*Exercise inputs*.

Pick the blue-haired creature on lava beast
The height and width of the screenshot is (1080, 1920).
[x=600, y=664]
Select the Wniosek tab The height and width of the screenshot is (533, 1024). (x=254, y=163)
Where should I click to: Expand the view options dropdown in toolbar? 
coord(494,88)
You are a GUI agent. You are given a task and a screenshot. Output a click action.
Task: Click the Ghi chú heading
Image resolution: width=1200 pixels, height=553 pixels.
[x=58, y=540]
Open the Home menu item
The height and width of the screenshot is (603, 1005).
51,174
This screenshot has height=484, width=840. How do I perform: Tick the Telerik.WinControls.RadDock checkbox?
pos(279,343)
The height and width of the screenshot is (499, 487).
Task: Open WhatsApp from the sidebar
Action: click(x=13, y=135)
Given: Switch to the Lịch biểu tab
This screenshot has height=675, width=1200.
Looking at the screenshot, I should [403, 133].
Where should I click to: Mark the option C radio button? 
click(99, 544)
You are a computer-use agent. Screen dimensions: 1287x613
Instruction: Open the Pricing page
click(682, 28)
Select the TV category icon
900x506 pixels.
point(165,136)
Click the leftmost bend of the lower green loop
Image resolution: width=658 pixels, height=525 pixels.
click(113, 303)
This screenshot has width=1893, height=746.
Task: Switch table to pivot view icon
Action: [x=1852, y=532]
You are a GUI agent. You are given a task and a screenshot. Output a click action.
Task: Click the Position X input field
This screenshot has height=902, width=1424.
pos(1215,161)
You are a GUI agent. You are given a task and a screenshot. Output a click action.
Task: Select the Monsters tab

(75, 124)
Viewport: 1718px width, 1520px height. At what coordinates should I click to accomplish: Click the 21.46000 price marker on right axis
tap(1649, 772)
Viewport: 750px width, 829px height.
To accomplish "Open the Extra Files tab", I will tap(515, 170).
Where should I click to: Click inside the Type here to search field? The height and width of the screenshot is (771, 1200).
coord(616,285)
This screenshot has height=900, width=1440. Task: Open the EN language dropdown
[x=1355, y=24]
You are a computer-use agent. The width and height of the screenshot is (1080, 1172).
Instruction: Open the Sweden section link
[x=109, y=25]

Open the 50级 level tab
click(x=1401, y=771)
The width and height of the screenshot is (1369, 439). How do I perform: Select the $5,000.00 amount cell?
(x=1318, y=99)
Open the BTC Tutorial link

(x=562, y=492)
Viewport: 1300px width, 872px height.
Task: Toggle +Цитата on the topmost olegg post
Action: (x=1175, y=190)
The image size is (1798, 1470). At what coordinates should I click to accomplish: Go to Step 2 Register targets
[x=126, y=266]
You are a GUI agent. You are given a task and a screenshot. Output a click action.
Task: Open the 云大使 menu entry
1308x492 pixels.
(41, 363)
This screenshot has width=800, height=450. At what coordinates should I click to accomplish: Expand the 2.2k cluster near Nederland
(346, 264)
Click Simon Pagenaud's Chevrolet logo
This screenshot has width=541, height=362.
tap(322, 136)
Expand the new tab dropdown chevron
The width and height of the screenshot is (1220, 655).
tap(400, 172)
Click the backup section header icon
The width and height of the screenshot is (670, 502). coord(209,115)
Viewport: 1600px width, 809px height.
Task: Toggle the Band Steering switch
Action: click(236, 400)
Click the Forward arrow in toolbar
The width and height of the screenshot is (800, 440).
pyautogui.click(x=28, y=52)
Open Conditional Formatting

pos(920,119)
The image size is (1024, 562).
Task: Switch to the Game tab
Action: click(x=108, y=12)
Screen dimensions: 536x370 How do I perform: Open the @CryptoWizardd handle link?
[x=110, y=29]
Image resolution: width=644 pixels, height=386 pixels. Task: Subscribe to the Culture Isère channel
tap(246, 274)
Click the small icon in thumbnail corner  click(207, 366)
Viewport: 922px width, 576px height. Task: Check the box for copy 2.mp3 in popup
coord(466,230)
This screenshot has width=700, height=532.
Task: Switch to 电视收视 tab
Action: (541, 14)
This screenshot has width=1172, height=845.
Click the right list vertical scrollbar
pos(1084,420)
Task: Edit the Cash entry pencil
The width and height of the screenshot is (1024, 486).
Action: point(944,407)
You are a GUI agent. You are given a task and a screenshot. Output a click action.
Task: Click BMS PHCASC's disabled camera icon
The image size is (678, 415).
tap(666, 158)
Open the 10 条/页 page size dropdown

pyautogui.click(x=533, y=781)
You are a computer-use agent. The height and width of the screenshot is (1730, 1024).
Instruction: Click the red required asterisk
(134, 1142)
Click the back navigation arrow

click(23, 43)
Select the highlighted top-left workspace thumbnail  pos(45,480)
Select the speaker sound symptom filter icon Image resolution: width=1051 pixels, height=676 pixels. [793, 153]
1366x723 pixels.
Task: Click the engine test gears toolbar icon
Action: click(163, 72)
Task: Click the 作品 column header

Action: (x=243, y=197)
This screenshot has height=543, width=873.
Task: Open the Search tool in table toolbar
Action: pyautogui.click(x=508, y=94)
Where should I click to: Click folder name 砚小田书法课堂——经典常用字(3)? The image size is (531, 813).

*What this task involves*.
Report only how many lines in the listing contain the string "entry".

*Response for this exercise*.
2